Code for the paper "Mehta, S. V., Patil, D., Chandar, S., & Strubell, E. (2023). An Empirical Investigation of the Role of Pre-training in Lifelong Learning. The Journal of Machine Learning Research 24 (2023)"
Python 3.6, PyTorch 1.7.0, transformers 2.9.0
Conda can be used to set up a virtual environment with Python 3.6 in which you can sandbox dependencies required for our implementation:
-
Create a Conda environment with Python 3.6
conda create -n lll python=3.6
-
Activate the Conda environment. (You will need to activate the Conda environment in each terminal in which you want to run our implementation).
conda activate lll
-
Visit http://pytorch.org/ and install the PyTorch 1.7.0 package for your system.
conda install pytorch==1.7.0 cudatoolkit=11.0 -c pytorch
-
Install other requirements
pip install -r requirements.txt
That's it! You're now ready to reproduce our results.

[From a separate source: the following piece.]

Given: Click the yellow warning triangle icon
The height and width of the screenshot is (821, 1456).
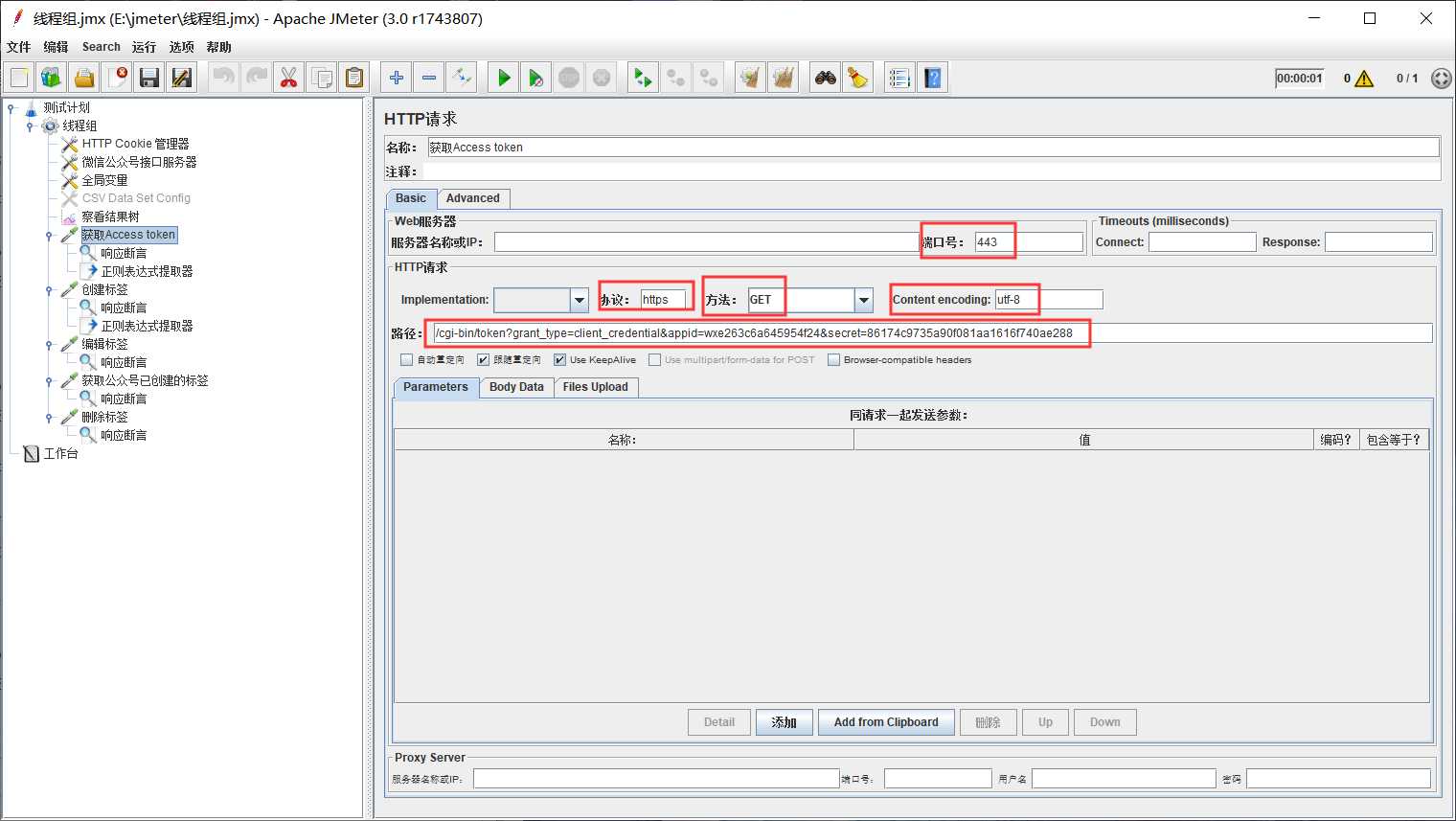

- First create the data directory:
mkdir data
- To download the data for Split CIFAR-100 and Split CIFAR-50 experiments, run:
./scripts/download_vision_data.sh cifar100
- To download data for 5-dataset experiments, run:
./scripts/download_vision_data.sh 5data
To run the vision experiments and create the necessary model checkpoints for random initialization, run:
./scripts/run_vision.sh \
{DATASET} \
{METHOD} \
./data \
./output/{DATASET}/{METHOD}/random/run_1 \
1 \
random \
5 \
{CUDA_DEVICE} \
rndminit_ckpt \
no_sam
where {DATASET}
is one of "5data", "cifar50", "cifar100"
, and {METHOD}
is
one of "sgd", "er", "ewc"
.
Similarly, to run and create the necessary model checkpoints for pre-trained initialization, run:
./scripts/run_vision.sh \
{DATASET} \
{METHOD} \
./data \
./output/{DATASET}/{METHOD}/pt/run_1 \
1 \
pt \
5 \
{CUDA_DEVICE} \
imagenetinit_ckpt \
no_sam
where {DATASET}
is one of "5data", "cifar50", "cifar100"
, and {METHOD}
is
one of "sgd", "er", "ewc"
.
The above run commands will create a folder called output
with all of the relevant data for the
run as well as the model checkpoints. In our experiments, we run this with 5 different random seeds. The data in Table 5
for vision experiments is generated based on the log.json
files in each run folder.
Create the folders:
mkdir -p results/analysis/sharpness/{DATASET}/random
mkdir -p results/analysis/sharpness/{DATASET}/pt
for each dataset of interest (5data, cifar50, cifar100
).
To run the sharpness analysis, we run the following command:
./scripts/run_vision_analysis.sh \
{DATASET} \
./data \
./output/{DATASET}/random/run_1 \
./results/analysis/sharpness/{DATASET}/random/run_1.json \
sharpness \
0
Run a similar command for the pre-trained models.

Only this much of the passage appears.